At 3:05 AM ET (0705 GMT), the dollar index, which tracks the greenback against a basket of six other currencies, was down 0.1% at 96.852. EUR/USD gained 0.2% to 1.1286 on the back of a clear improvement in EU-wide car registrations in May, but faces a test from eurozone CPI data later.
The risk-sensitive AUD/USD rose 0.2% to 0.6897. GBP/USD was largely flat at 1.2570 after a bout of weak consumer and producer price inflation figures that may raise the chance of further monetary easing at Thursday's Bank of England meeting.
U.S. consumer spending rebounded in May as retail sales rose almost 18%, the biggest monthly increase in records dating back to 1992 - albeit one that followed its biggest ever drop in April. The data point was the latest sign that the worst of the economic shock from the pandemic may have passed.
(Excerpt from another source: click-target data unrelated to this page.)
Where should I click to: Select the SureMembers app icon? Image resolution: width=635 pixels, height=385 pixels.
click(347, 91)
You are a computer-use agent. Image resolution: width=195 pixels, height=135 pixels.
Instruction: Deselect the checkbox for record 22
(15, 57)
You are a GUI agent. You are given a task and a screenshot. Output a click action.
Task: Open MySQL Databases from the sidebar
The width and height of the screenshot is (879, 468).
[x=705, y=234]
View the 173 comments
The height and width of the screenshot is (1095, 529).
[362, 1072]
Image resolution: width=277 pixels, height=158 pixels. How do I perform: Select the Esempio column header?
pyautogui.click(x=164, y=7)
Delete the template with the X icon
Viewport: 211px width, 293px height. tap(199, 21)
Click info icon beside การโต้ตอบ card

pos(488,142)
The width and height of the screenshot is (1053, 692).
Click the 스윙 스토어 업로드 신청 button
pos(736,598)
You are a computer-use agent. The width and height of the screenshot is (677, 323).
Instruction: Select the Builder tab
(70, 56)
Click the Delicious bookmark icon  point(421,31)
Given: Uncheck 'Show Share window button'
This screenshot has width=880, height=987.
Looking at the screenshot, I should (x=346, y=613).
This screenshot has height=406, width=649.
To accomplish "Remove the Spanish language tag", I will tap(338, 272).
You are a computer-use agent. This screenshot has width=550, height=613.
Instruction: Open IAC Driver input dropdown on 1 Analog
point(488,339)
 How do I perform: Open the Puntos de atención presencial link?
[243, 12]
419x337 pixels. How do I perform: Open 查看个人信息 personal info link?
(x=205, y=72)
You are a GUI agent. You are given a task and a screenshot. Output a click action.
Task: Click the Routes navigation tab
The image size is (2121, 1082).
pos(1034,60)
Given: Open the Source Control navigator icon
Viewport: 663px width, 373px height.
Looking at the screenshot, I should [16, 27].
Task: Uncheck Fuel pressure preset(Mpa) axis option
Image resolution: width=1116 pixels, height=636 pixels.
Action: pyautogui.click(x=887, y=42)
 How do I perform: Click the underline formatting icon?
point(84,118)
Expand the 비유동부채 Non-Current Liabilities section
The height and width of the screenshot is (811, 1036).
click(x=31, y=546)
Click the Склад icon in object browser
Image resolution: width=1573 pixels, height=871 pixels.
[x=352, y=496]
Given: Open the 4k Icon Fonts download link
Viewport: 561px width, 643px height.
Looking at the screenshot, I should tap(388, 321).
However, Federal Reserve chairman Jerome Powell poured cold water on any enthusiasm as he painted another bleak picture of the U.S. economy or Congress. His testimony continues later Wednesday.
“Chairman Powell’s semi-annual monetary policy testimony to the Senate reinforces the view that while the Fed is encouraged about the recent data flow as the economy re-opens, we are a long way from ‘normality’ and that won’t arrive there is confidence we have overcome Covid-19,” said analyst James Knightley at ING, in a research note.
Yet Beijing is struggling to contain a fresh outbreak in the Chinese capital, while in the U.S. infections are hitting record highs in six states.
Additionally, tensions have been rising between China and India, with clashes at a disputed border site leaving 20 Indian soldiers dead as well as an unspecified number of Chinese casualties.
Still, Wednesday’s slip by the greenback may prove to be the precursor of a much larger move, if Stephen Roach, Yale University senior fellow and former Morgan Stanley (NYSE:MS) Asia chairman, is to be believed.
Roach predicted Monday a 35% decline in the U.S. currency against its major rivals in the near future, citing increases in the nation’s deficit and dwindling savings.
He added that the rise of China and the decoupling of the U.S. from its trade partners is likely to end the supremacy of the dollar as the world’s reserve currency.